◆ **Source passage**:
Employer hereby agrees to employ Executive to serve in the role of President and CEO of Cars.com. Executive shall report to, and perform and discharge such duties and assignments as shall be designated from time to time by the President of Gannett Digital Ventures. Executive shall perform his duties diligently and faithfully and shall devote his full working time, attention and energies to such duties. Executive shall be subject to and shall comply with Employer’s policies for Executives; provided, however, that to the extent any of Employer’s policies conflict with any term of this Agreement, this Agreement shall control.

 

  2. Term.

(a) Unless sooner terminated in accordance with the provisions of this Agreement, the term of this Agreement shall begin on November 4, 2014 and shall continue until November 3, 2017 (“Term”).

(b) Employer shall have the right to terminate Executive’s employment for “good cause” upon written notice to Executive following the occurrence of any of the following events, each of which shall constitute a “good cause” for such termination: (i) embezzlement, fraud, misappropriation of funds, breach of fiduciary duty or other act of material dishonesty committed by Executive or at Executive’s direction; (ii) neglect or refusal by Executive to perform the duties of his position which he does not remedy within 30 days after receipt of written notice from Employer; (iii) violation by Executive of Employer’s employment policies that Executive does not remedy within 30 days after receipt of written notice thereof from Employer; (iv) conviction of, or guilty or nolo contendere plea by the Executive to a felony or any crime involving moral turpitude; or (v) material breach by Executive of this Agreement which he does not remedy within 30 days after receipt of written notice from Employer.


(c) Employer may also terminate Executive’s employment for convenience (i.e., for any reason other than good cause), subject to the applicable provisions of this Agreement that are intended to survive termination of employment.

(d) Executive shall have the right to terminate his employment with Employer for “good reason” upon 30 days’ written notice to Employer given within 90 days following the occurrence of any of the following events, each of which shall constitute a “good reason” for such termination: (i) Executive is not retained as CEO of Cars.com; (ii) a material reduction, without Executive’s prior written consent, in Executive’s duties and responsibilities; (iii) a material reduction, without Executive’s prior written consent, in Executive’s base salary, or (iv) a material breach of this Agreement by Employer which is not remedied within 30 days after receipt of written notice from Executive.

◆ **Challenge 1**:
Transcribe the listing word for word, from the line containing "The height and width of the screenshot is (868, 1393)." through the end of the listing, omitting the pictures.

◆ **Raw records**:
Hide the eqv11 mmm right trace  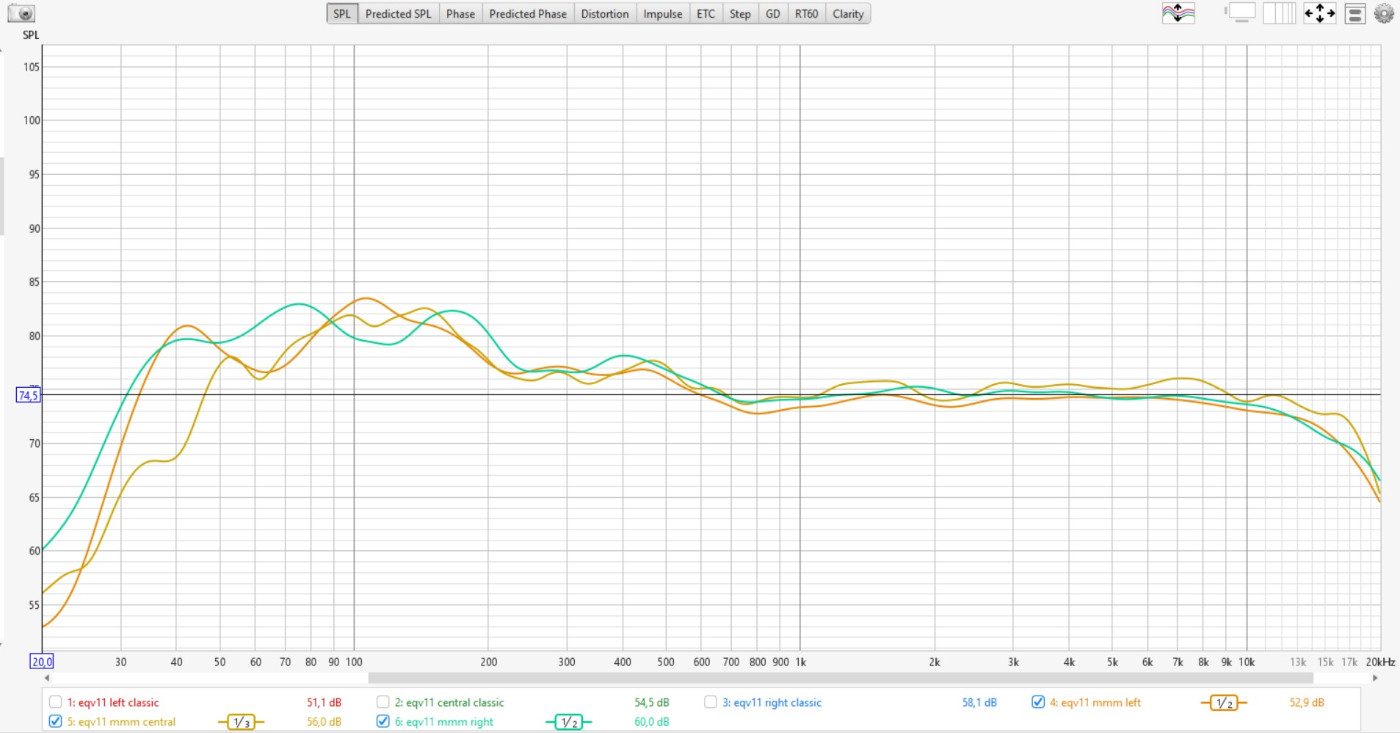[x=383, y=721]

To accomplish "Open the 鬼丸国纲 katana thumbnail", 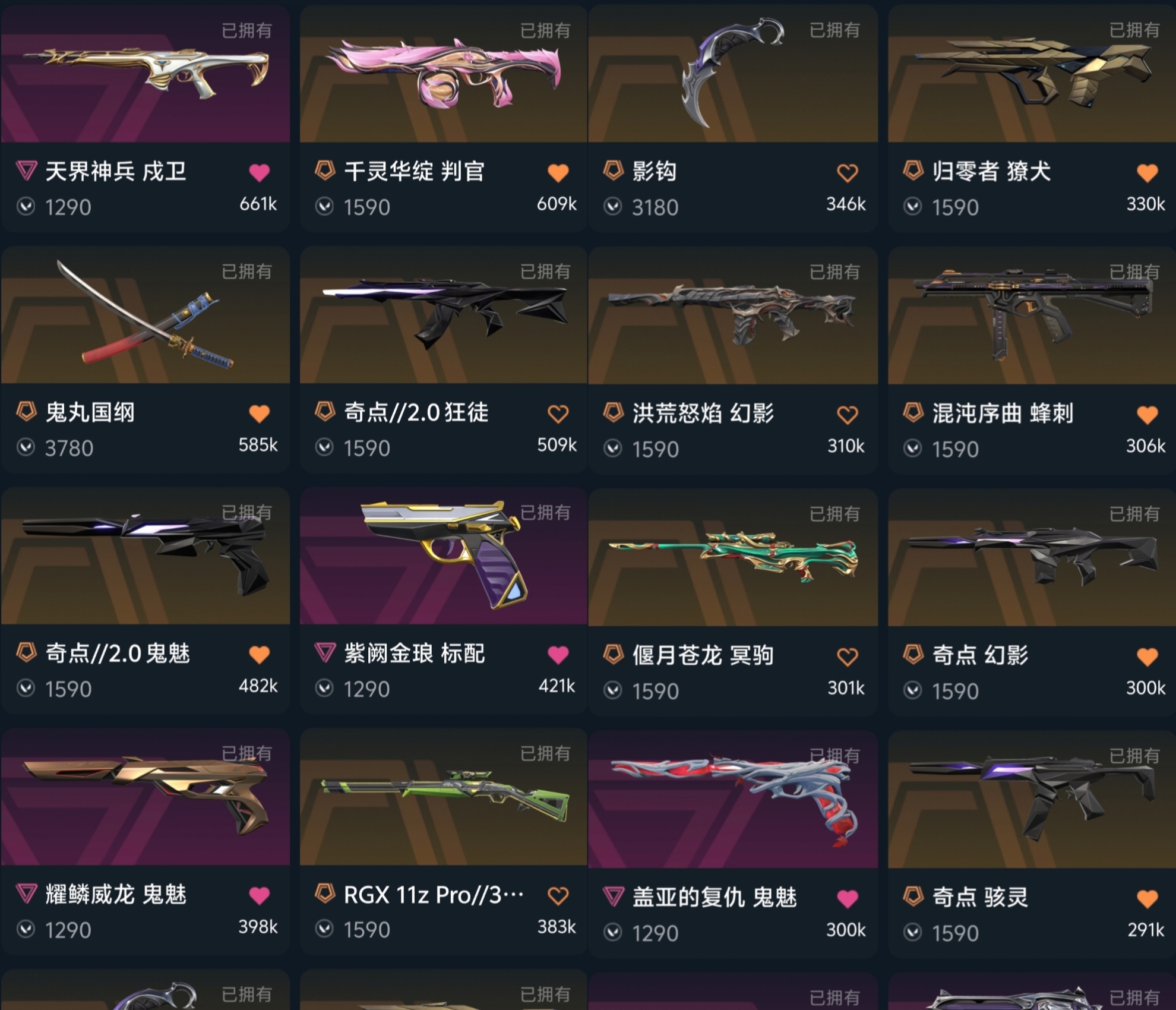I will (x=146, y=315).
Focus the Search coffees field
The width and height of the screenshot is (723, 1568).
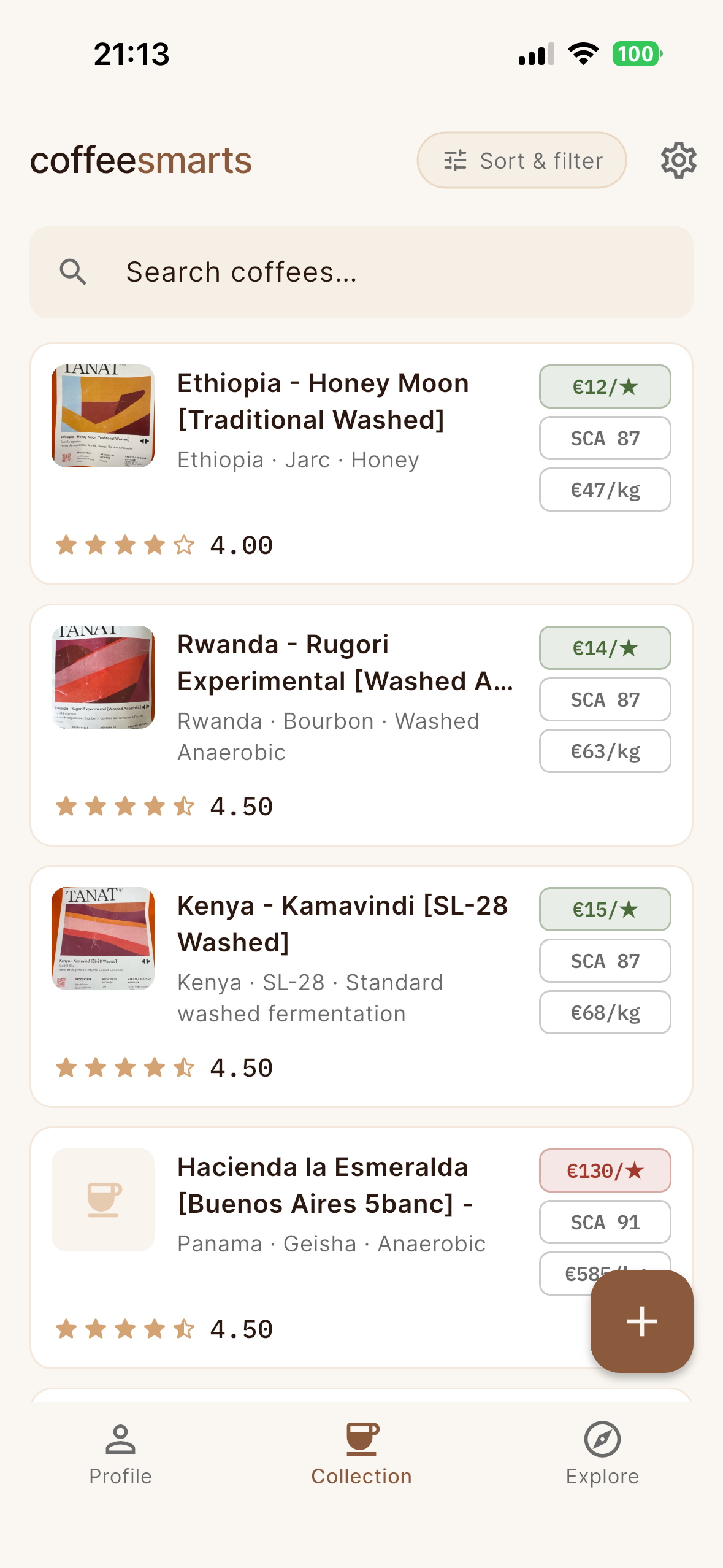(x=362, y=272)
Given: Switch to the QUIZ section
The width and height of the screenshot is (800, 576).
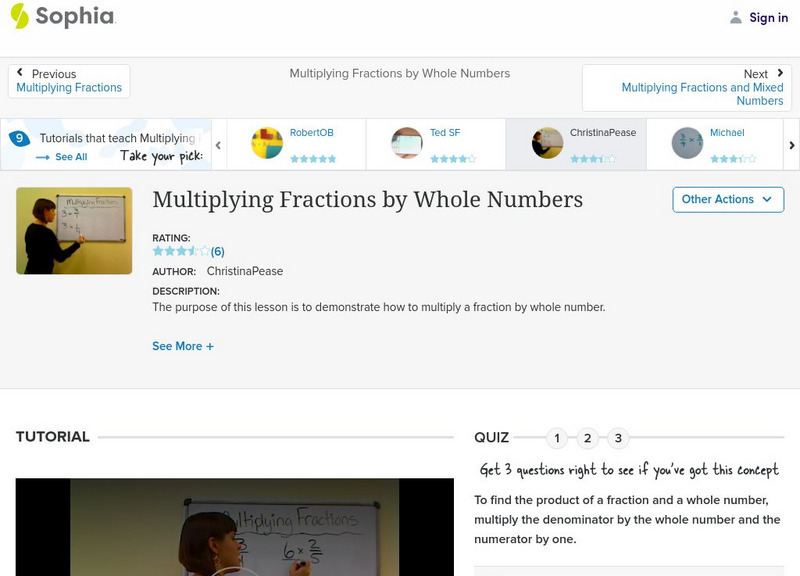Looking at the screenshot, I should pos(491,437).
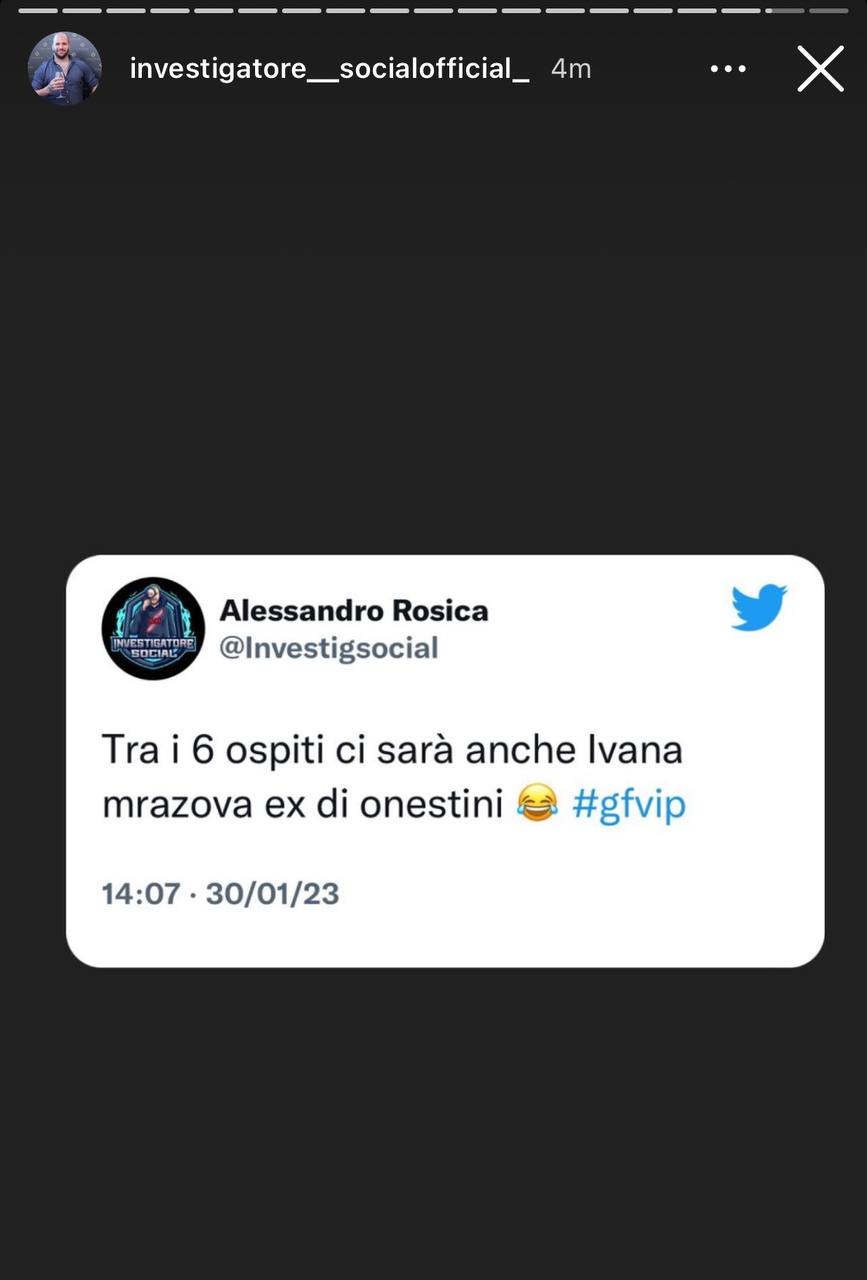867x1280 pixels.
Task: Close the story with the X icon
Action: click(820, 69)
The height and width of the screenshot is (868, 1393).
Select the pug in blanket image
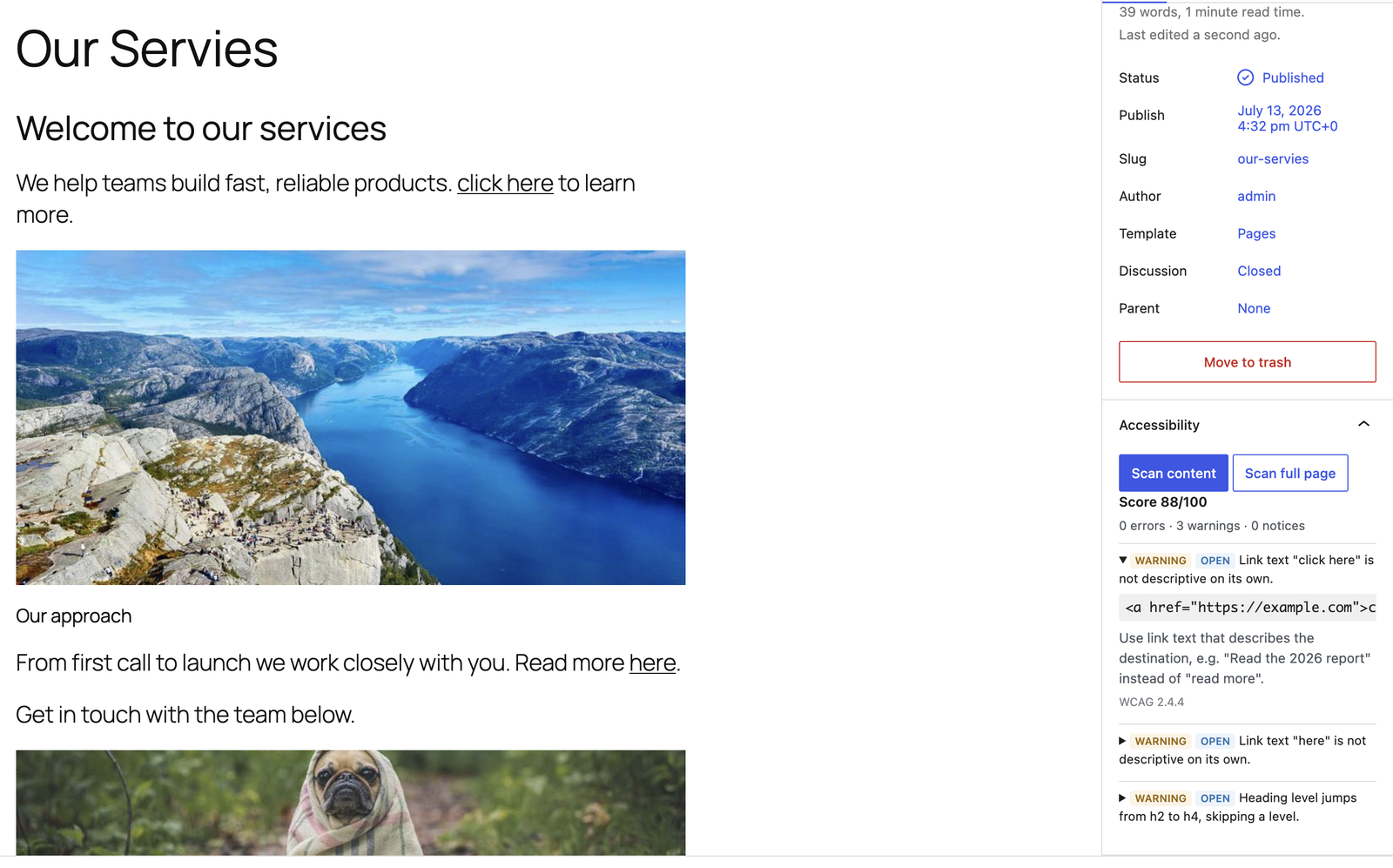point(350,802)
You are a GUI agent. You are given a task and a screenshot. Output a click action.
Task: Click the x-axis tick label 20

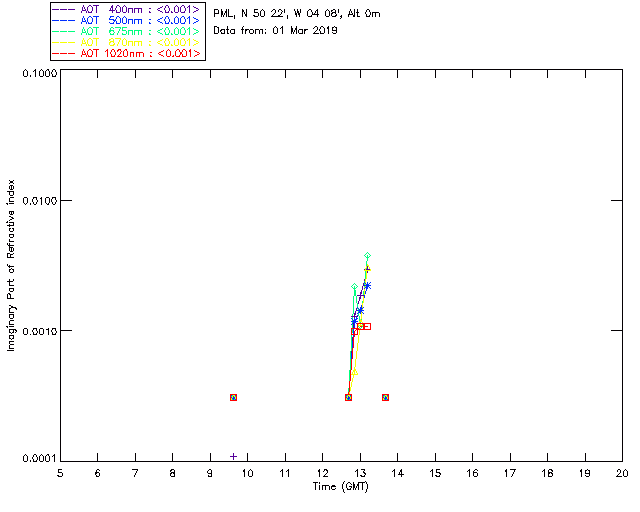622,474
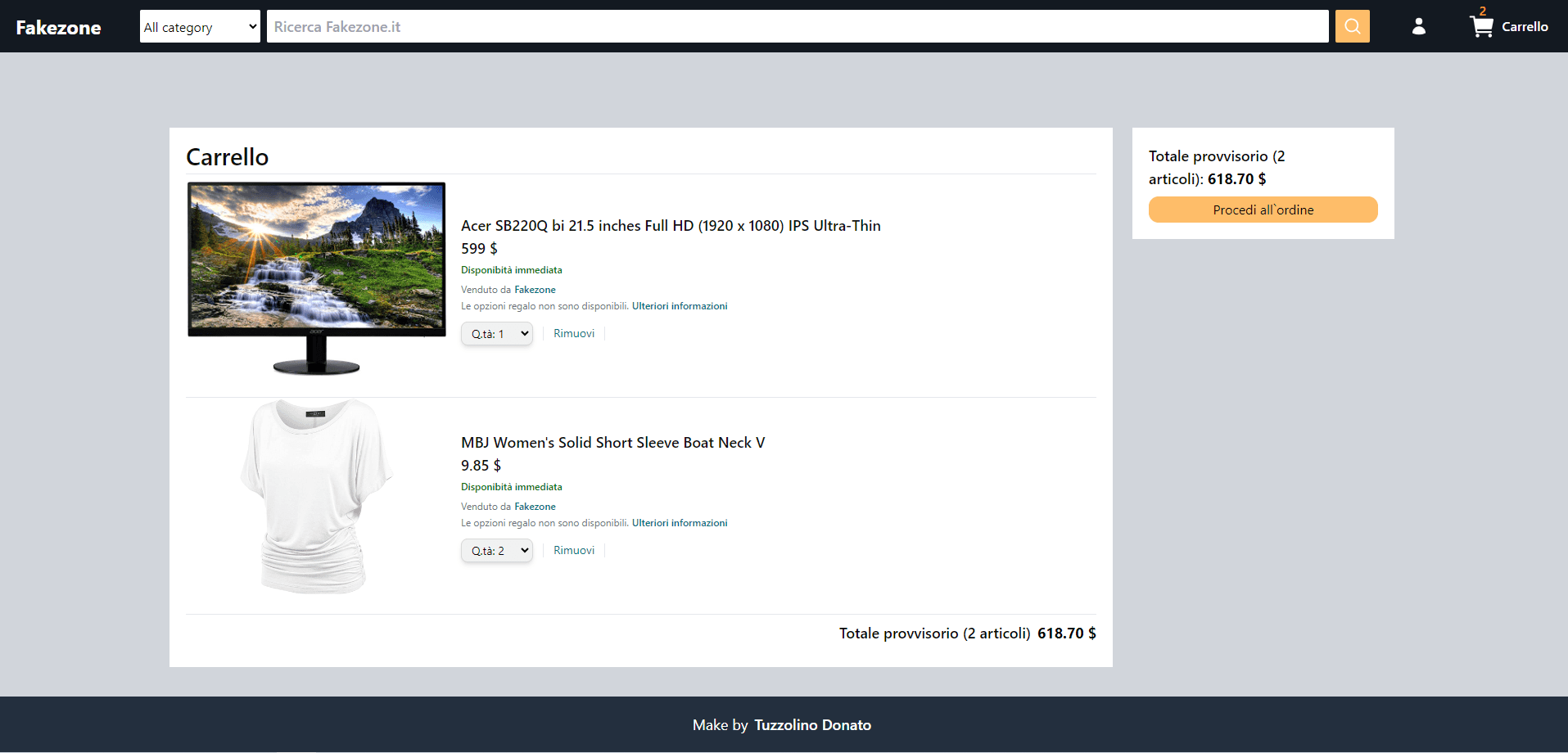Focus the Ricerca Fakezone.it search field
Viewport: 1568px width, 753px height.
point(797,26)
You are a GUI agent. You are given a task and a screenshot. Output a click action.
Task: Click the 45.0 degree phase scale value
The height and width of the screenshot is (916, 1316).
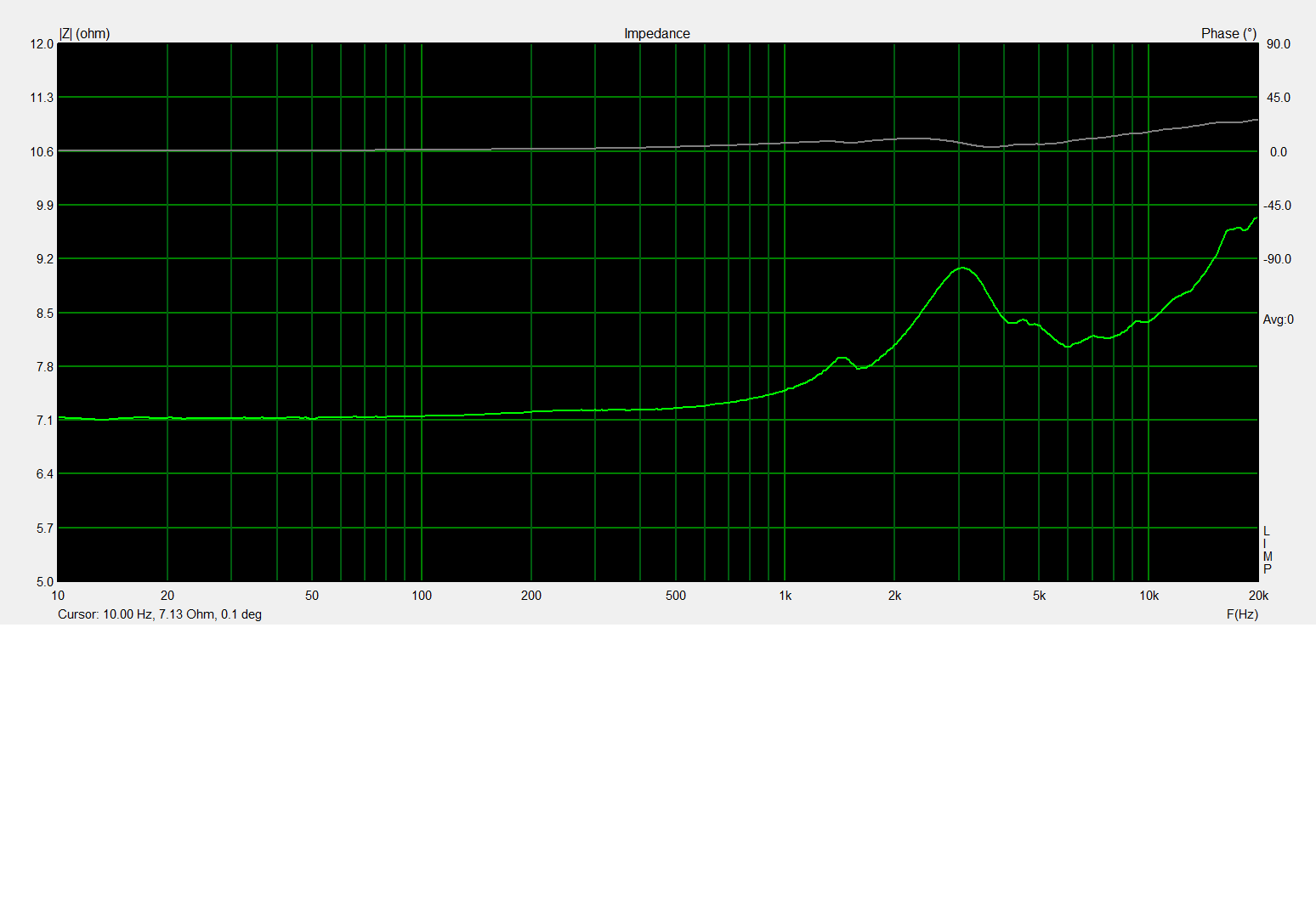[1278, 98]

◆ **Challenge 2**:
Pick up the employment agreement where it stops and continue it.

◆ **Exercise output 1**:
The height and width of the screenshot is (868, 1393).
Select the pug in blanket image
point(350,802)
You are a GUI agent. You are given a task and a screenshot. Output a click action.
Task: Click the x-axis tick label 20

622,474
Focus the Ricerca Fakezone.it search field
Viewport: 1568px width, 753px height.
point(797,26)
You are a GUI agent. You are given a task and a screenshot. Output a click action.
Task: Click the 45.0 degree phase scale value
The height and width of the screenshot is (916, 1316).
[1278, 98]

◆ **Exercise output 2**:
(e) Executive may also terminate his employment by resignation (i.e., for any reason other than “good reason” as identified above), subject to the applicable provisions of this Agreement that are intended to survive termination of employment.

(f) If Executive terminates his employment with Cars.com pursuant to Section 2(e) above for any reason other than good reason or Employer terminates his employment for good cause pursuant to Section 2(b), then Executive shall be paid in accordance with normal payroll practices all earned but unpaid compensation, accrued but unused vacation and incurred but unreimbursed expenses required to be reimbursed through the date his employment terminates (“Termination Date”). Executive shall have no further rights and Employer shall have no further obligations under this Agreement.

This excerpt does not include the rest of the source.